__TASK__
Starting at the line that contains "Open the 2024.12.11 ログミーファイナンス news headline", write out every line through the last one in the records below, word for word. Leave out any pictures.

__MATERIAL FOR THE TASK__

--- START ---

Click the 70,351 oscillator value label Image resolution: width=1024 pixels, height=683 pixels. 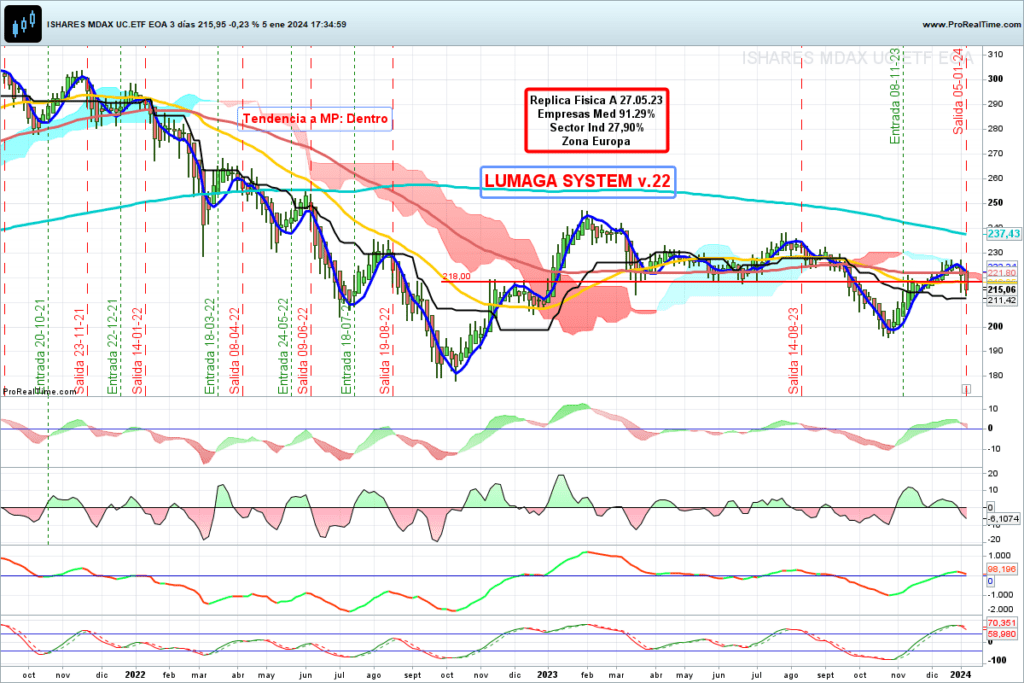tap(1002, 622)
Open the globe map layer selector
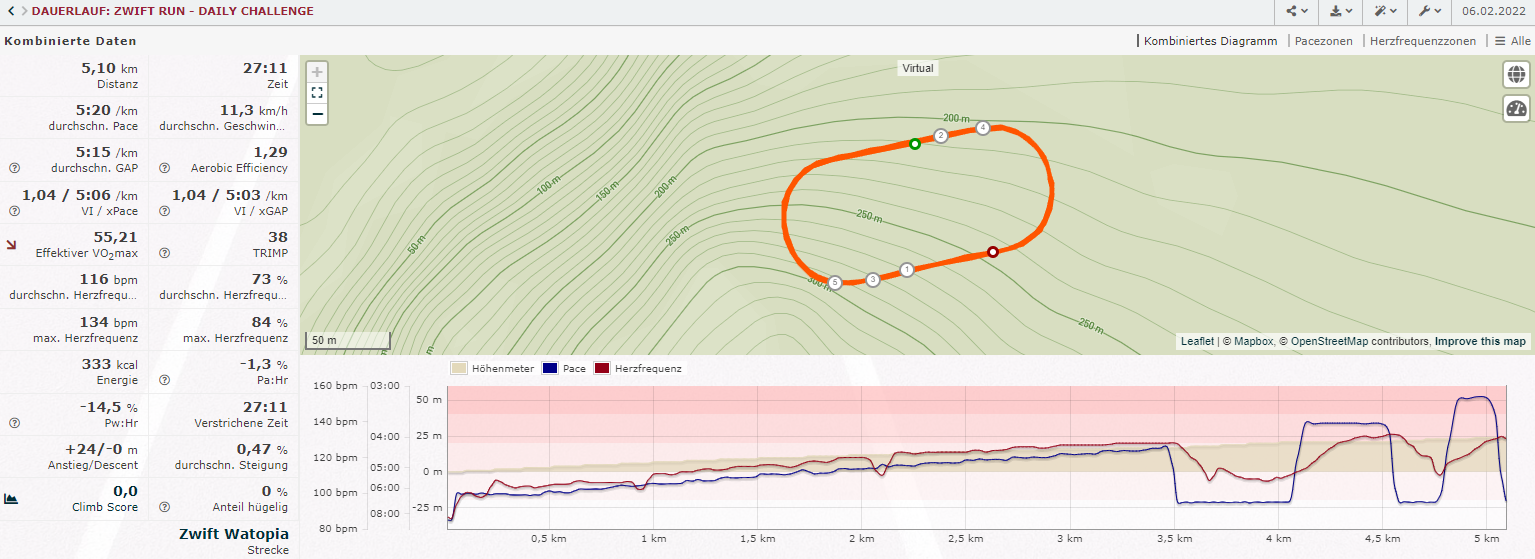Screen dimensions: 1535x559 pos(1516,75)
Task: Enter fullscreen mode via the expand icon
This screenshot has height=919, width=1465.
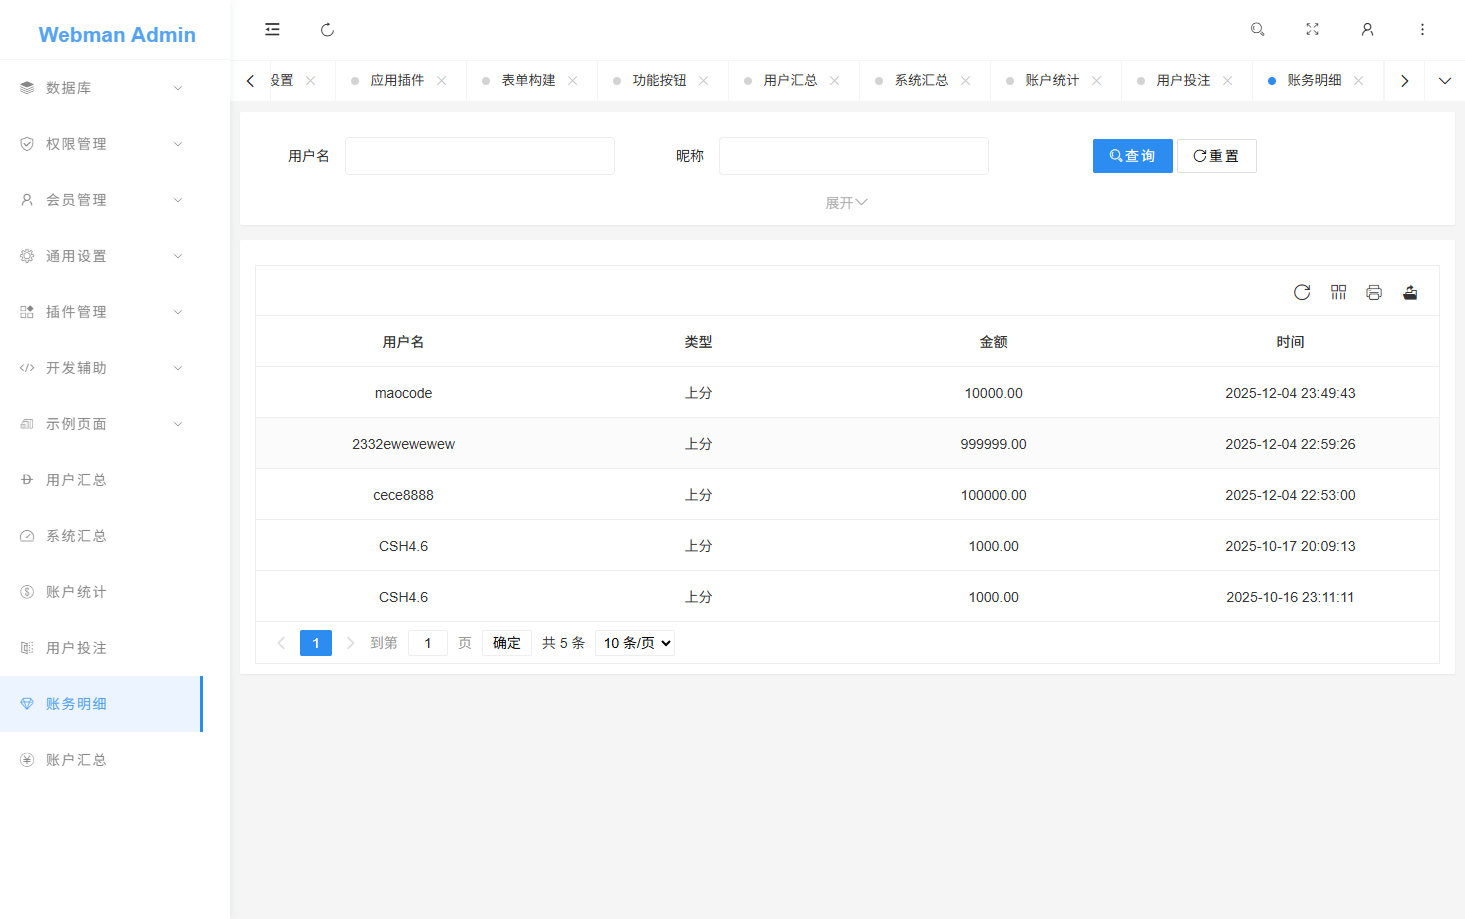Action: 1312,29
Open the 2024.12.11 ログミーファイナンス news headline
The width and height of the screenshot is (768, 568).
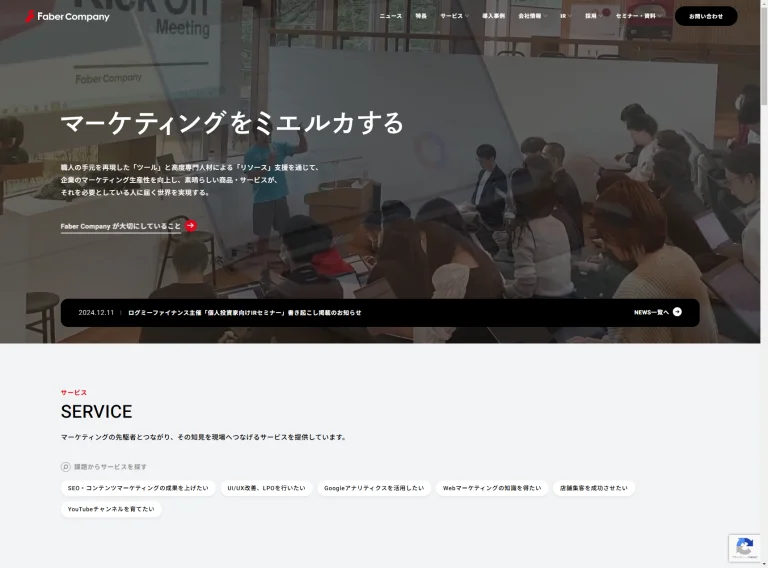tap(244, 312)
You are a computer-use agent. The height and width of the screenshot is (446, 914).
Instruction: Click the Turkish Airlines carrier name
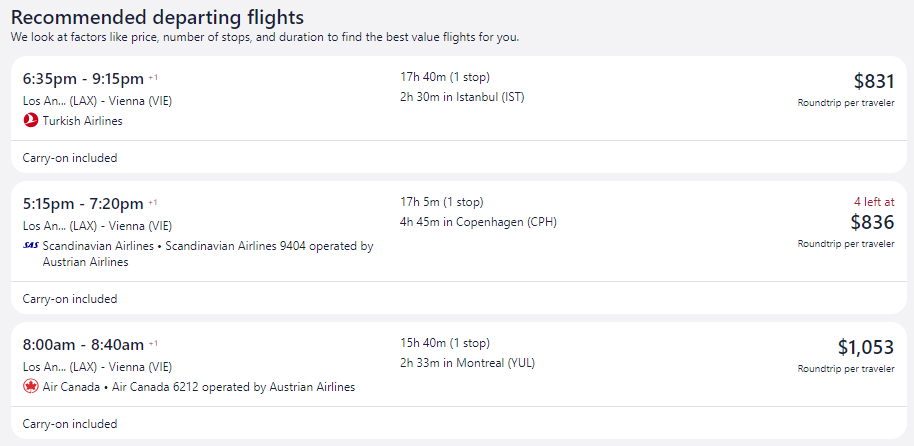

--- END ---

__ANSWER TO THIS PROBLEM__
Open the 2024.12.11 ログミーファイナンス news headline
The width and height of the screenshot is (768, 568).
tap(244, 312)
You are a computer-use agent. The height and width of the screenshot is (446, 914).
Instruction: Click the Turkish Airlines carrier name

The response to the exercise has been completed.